▶ Task goal:
Count the lines in the rows below that contain the string "card", and reply with the number only.

▶ Record list:
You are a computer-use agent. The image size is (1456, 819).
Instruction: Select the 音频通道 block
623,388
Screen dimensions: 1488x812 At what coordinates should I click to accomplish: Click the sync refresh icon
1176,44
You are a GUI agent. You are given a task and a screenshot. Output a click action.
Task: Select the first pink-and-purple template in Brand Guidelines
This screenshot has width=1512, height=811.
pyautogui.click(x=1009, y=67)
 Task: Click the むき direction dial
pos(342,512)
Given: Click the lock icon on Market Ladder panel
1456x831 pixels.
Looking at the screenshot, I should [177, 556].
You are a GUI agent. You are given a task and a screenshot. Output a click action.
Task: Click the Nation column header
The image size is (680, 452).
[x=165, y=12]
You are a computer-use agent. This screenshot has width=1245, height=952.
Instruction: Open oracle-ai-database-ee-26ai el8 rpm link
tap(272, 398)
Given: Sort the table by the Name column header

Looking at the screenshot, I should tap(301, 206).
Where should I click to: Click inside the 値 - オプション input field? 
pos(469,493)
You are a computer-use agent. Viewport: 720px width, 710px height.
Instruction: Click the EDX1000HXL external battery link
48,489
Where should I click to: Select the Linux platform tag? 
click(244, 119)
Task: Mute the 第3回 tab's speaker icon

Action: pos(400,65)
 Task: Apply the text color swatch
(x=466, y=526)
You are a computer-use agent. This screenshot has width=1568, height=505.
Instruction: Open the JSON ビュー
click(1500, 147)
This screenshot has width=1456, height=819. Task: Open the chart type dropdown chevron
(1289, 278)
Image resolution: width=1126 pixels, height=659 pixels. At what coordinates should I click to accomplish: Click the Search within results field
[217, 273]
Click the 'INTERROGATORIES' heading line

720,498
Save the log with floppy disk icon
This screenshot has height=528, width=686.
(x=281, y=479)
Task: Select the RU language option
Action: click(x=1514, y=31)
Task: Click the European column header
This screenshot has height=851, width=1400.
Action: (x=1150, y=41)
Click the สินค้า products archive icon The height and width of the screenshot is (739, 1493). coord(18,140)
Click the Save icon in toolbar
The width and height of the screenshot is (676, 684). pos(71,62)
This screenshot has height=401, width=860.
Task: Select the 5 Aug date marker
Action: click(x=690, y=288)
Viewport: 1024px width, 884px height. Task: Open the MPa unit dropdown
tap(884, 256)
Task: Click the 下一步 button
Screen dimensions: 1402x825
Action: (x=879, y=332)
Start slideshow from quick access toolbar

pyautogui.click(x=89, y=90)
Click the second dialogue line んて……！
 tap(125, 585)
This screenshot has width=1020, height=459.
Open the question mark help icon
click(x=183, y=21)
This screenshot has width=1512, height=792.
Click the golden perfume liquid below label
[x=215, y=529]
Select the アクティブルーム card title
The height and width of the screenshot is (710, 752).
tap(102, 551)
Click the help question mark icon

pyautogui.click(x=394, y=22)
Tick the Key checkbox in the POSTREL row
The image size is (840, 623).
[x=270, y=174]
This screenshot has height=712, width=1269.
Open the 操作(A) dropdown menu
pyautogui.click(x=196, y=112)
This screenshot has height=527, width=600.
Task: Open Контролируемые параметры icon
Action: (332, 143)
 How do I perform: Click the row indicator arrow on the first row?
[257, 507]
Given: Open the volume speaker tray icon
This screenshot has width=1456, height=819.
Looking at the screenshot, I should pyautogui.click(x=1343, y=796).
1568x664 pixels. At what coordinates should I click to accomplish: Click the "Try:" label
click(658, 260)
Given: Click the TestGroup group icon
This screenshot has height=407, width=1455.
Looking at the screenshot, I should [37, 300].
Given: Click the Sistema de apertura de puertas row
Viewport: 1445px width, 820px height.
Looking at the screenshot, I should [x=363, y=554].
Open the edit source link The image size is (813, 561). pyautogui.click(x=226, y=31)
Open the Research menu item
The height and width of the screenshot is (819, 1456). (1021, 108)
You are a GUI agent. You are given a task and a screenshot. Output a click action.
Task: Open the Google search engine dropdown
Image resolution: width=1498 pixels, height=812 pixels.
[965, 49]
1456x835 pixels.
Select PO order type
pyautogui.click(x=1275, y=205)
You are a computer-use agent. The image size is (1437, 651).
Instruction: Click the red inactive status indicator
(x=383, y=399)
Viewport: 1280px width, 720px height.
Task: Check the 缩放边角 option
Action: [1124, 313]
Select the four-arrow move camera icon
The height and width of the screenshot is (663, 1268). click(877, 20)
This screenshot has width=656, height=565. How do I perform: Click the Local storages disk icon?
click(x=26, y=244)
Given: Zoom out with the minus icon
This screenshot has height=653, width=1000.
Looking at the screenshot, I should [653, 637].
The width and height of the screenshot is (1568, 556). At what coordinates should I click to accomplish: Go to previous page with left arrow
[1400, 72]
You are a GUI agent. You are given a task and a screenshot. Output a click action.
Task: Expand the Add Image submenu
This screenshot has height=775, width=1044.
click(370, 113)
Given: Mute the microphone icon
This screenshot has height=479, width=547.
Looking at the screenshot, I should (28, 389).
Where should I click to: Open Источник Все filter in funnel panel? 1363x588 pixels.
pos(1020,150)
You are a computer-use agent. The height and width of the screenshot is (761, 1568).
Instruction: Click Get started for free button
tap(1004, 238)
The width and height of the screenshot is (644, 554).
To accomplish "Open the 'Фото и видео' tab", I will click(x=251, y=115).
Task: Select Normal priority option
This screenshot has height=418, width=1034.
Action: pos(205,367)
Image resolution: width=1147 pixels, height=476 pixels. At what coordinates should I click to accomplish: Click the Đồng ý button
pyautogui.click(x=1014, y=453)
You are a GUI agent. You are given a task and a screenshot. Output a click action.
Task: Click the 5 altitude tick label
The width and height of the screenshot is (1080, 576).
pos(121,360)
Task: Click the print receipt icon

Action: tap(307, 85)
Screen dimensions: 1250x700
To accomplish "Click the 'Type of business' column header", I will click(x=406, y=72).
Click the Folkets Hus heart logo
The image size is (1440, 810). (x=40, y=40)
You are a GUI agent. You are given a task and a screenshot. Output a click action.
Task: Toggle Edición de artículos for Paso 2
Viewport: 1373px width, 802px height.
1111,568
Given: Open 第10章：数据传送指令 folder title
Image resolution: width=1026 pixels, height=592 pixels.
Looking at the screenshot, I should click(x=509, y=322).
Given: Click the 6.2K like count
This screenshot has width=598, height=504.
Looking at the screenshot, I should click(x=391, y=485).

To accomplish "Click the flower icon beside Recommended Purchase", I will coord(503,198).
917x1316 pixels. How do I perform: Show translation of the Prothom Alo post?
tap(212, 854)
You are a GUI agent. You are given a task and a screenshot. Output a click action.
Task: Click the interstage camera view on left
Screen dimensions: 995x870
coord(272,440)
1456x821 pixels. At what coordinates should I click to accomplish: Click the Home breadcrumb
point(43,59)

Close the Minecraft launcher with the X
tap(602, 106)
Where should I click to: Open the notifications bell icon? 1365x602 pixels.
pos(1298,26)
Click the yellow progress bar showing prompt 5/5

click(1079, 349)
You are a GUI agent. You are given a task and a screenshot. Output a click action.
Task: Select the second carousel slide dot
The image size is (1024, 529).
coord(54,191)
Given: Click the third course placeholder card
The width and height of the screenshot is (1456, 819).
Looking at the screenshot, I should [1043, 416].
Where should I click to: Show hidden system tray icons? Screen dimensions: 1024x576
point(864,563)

▶ Exercise output:
2